47. Di Bawah Tangisan Hujan (1)

12K 789 53
                                    

Selamat membaca guyss!!

Typo bertebaran:)

---

Gellen menatap datar layar komputer dan ponselnya. Wajah pucat belum lagi kondisi tubuh yang seakan hanya tinggal tulang tersebut kini berdiam diri memandangi layar di depannya. Semua foto-foto dan video mengenai Levin dan Tante Anya hilang dari genggamannya.

Seseorang sudah lancang menyentuh barangnya. Dan Gellen sudah malas menebak siapa orang-orang itu. Tapi mendengar kabar bahwa semua murid menjauhi Levin. Entah kenapa terasa menyenangkan di mata Gellen.

Setidaknya semua murid sekolahnya percaya kepada dirinya.

"Levin Levin Levin. Gimana bisa Lo masih punya percaya diri buat masuk sekolah." Kekeh Gellen memiringkan kepalanya menatap layar ponselnya.

Akun sosial media Levin penuh dengan cacian dan ejekan buruk dari satu sekolah. Tapi kenapa ia belum merasa puas melihat ini?

Gellen melempar ponsel nya ke sembarang arah. Ia bangkit berdiri dari kursi belajar kamar nya. Dirinya berniat turun untuk mengambil air putih. Namun langkah kakinya berhenti, saat melihat Om Beny tengah berbicara melalui telfon di bawah tangga kediamannya.

Fokus nya mendadak buyar saat Indra pendengarannya menangkap percakapan telfon milik Om Beny.

"Ya, bawa anak itu ke tempat kemarin, tunggu aku sebelum menghabisinya. Ahh.. dan pastikan Anya meminum obat penggugur kandungan. Aku tidak sudi jika itu bukan bayi ku." Perintah Beny melipatkan kakinya di sofa tamu.

Mata Gellen melotot tidak percaya, langkah kakinya perlahan mundur. Dengan cepat berbalik kembali menuju kamarnya. Apalagi saat Beny berniat menuju ke arahnya. Gellen langsung merangkak pelan untuk berbaring di kasur.

Dirinya bergelung di bawah selimut seakan membungkusnya bersamaan ia turut memejamkan matanya. Suara pintu terbuka membuat jantung Gellen berdebar kencang. Tubuhnya merinding, ia merinding saat jemari pria itu mengusap dahinya.

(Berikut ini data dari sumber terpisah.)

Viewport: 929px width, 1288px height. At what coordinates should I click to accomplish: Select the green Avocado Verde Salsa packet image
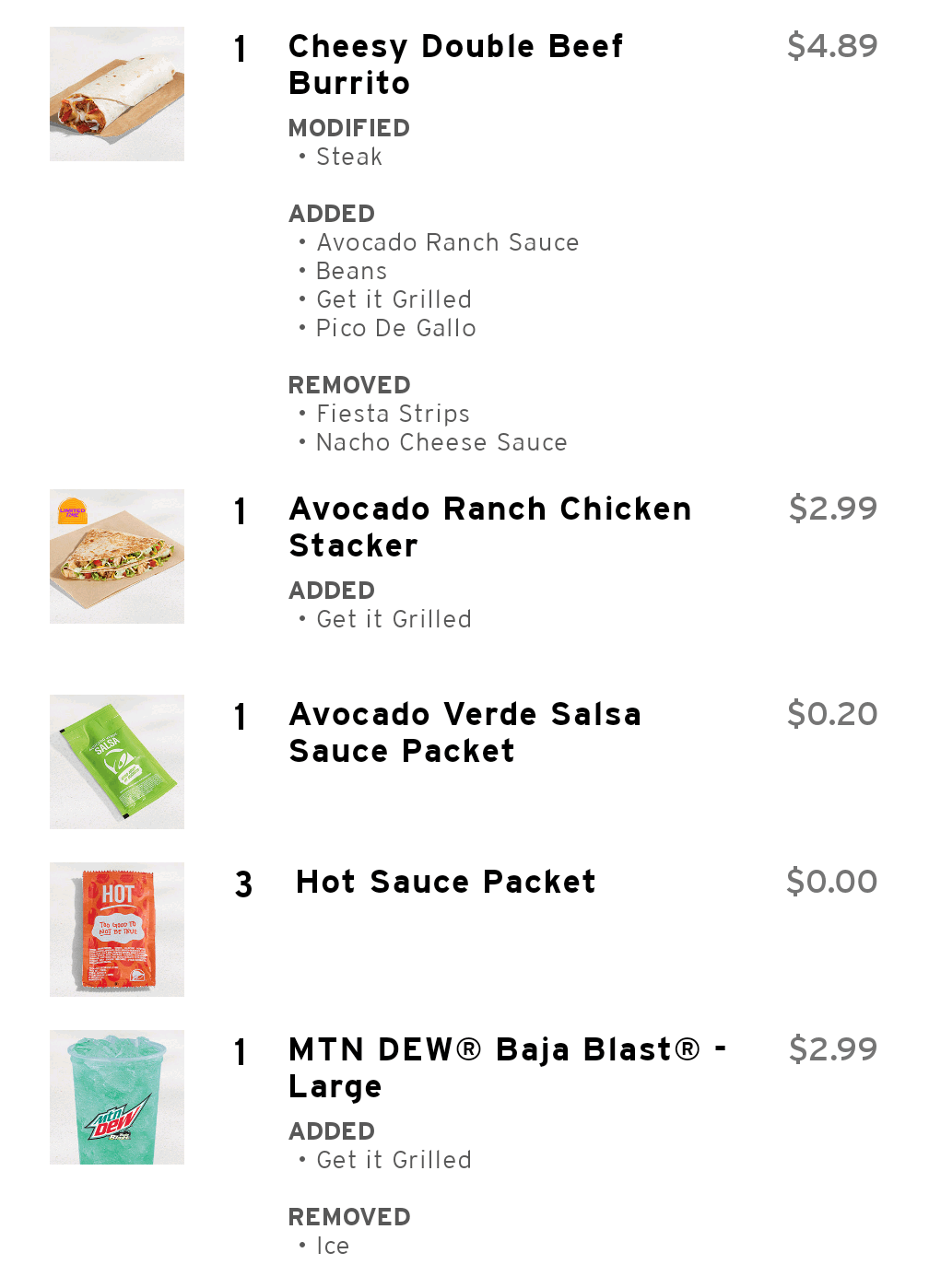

"Padahal Om mau kasih kamu obat lebih banyak lagi tapi orang tua kamu mau pulang." Tawa kecil Beny.

Gellen menutup matanya berusaha tenang. Dirinya menggenggam erat guling di pelukannya saat pintu kamar nya tertutup dan suara langkah sepatu Beny menjauh dari kamarnya.

Dengan tangan gemetar Gellen meraih ponselnya. Ia menatap takut pada jam masih menunjukkan pukul sebelas siang, sisa dua jam sebelum bell pulang sekolah.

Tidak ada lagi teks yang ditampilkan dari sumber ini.